═══ TASK MATERIAL ═══

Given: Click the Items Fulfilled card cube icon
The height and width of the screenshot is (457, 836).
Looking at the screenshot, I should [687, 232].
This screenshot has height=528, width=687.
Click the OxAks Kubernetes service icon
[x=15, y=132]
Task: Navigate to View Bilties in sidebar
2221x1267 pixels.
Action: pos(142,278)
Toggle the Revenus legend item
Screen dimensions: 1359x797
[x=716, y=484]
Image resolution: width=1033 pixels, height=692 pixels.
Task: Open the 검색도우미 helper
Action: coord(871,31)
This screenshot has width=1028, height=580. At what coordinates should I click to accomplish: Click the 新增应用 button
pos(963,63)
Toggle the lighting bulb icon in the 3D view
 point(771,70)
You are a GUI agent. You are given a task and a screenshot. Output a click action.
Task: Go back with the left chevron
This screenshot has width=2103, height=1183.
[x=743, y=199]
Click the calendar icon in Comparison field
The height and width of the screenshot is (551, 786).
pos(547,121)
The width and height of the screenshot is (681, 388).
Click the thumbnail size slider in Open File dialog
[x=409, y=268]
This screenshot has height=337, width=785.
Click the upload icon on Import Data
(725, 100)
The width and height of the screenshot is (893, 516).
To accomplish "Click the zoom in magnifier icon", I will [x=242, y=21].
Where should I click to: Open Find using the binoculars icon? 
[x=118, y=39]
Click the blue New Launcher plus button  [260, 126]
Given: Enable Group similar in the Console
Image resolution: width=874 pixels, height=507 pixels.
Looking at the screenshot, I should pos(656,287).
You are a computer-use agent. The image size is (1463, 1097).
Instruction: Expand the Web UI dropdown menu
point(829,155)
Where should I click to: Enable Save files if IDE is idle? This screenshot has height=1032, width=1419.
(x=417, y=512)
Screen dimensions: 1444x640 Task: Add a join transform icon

═══

ASSIGNMENT — Your reply should be an exact copy of every line from the line with "Where should I click to: Enable" through the final line of the data, and nothing more.

TASK RESULT —
Where should I click to: Enable Save files if IDE is idle? This screenshot has height=1032, width=1419.
(x=417, y=512)
Screen dimensions: 1444x640 Task: Add a join transform icon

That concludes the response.